BACKGROUND: Despite the explicit biomechanical advantages associated with FNS, it is currently inconclusive, based on the existing literature, whether Femoral Neck System (FNS) outperforms Cannulated cancellous screws (CSS) in all aspects. Due to variances in bone morphology and bone density between the elderly and young cohorts, additional research is warranted to ascertain whether the benefits of FNS remain applicable to elderly osteoporosis patients. This study aimed to investigate the biomechanical properties of FNS in osteoporotic femoral neck fractures and propose optimization strategies including additional anti-rotation screw. METHODS: The Pauwels type III femoral neck fracture models were reconstructed using finite element numerical techniques. The CSS, FNS, and modified FNS (M-FNS) models were created based on features and parameterization.
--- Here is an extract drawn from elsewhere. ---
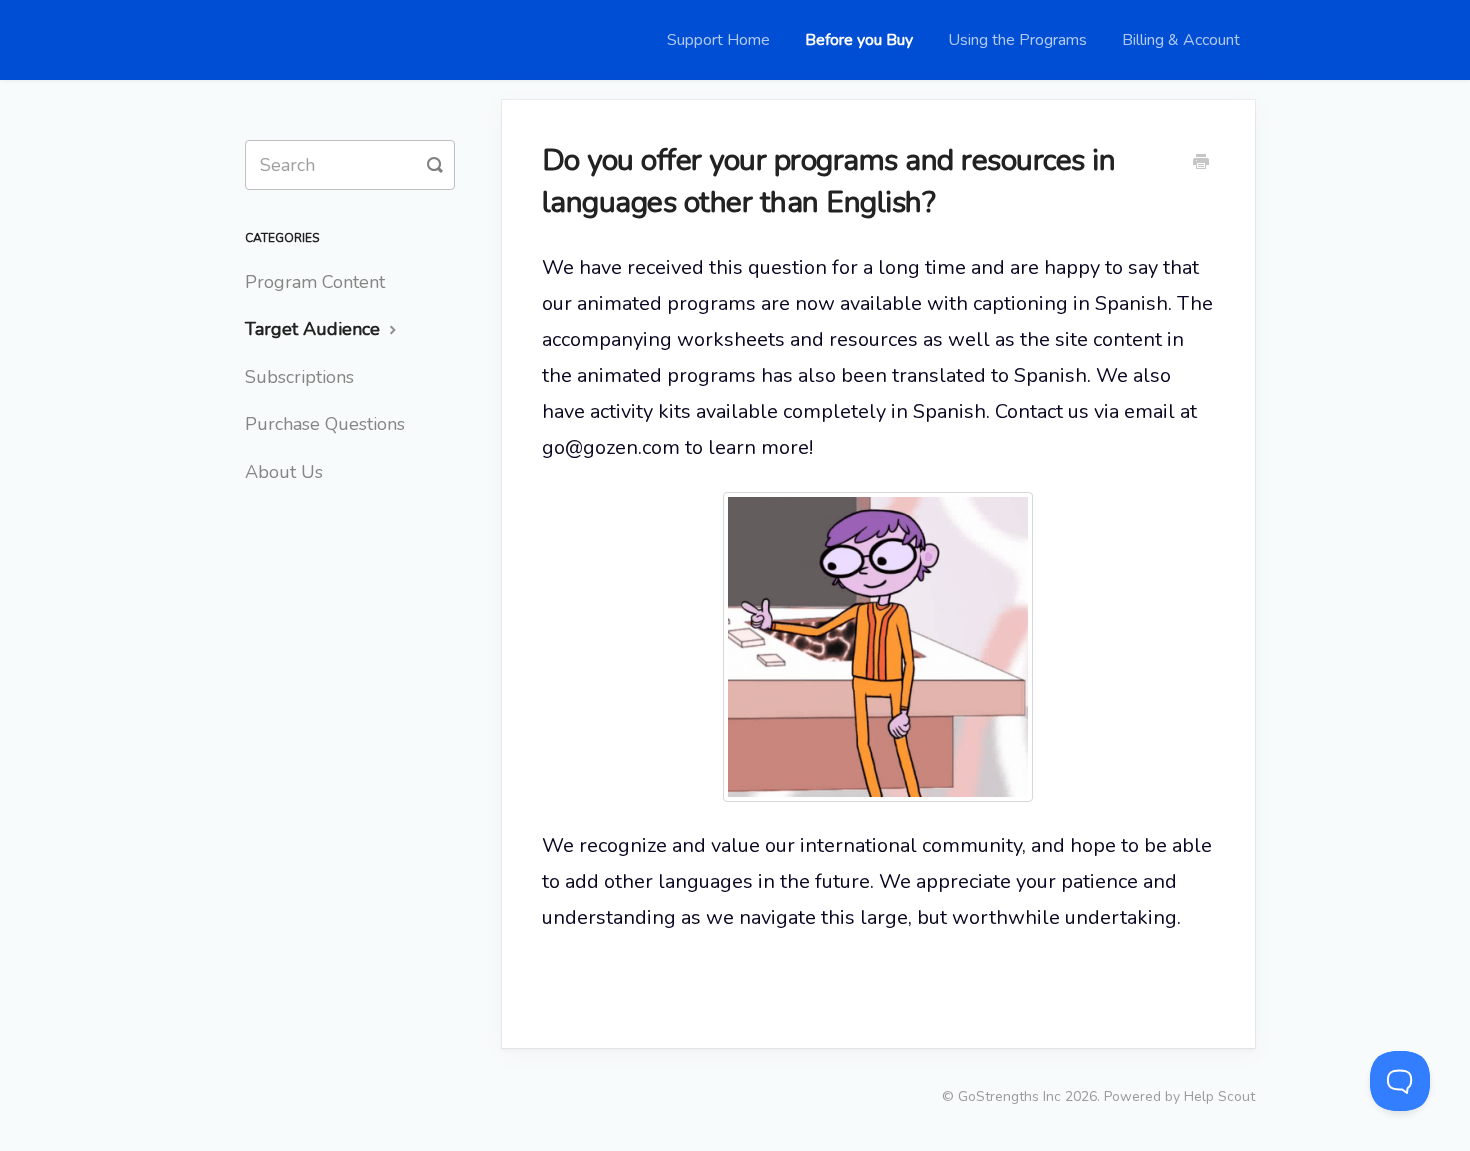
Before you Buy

The various internal fixations were individually assembled with the assigned normal and osteoporotic models. In the static analysis mode, uniform stress loads were imposed on all models. The deformation and stress variations of the femur and internal fixation models were recorded. Simultaneously, descriptions of shear stress and strain energy were also incorporated into the figures. RESULTS: Following bone mass reduction, deformations in CSS, FNS, and M-FNS increased by 47%, 52%, and 40%, respectively. The equivalent stress increments for CSS, FNS, and M-FNS were 3%, 43%, 17%, respectively. Meanwhile, variations in strain energy and shear stress were observed. The strain energy increments for CSS, FNS, and M-FNS were 4%, 76%, and 5%, respectively. The shear stress increments for CSS, FNS, and M-FNS were 4%, 65% and 44%, respectively. Within the osteoporotic model, M-FNS demonstrated the lowest total displacement, shear stress, and strain energy. CONCLUSION: Modified FNS showed better stability in the osteoporotic model (OM). Using FNS alone may not exhibit immediate shear resistance advantages in OM. Concurrently, the addition of one anti-rotation screw can be regarded as a potential optimization choice, ensuring a harmonious alignment with the structural characteristics of FNS.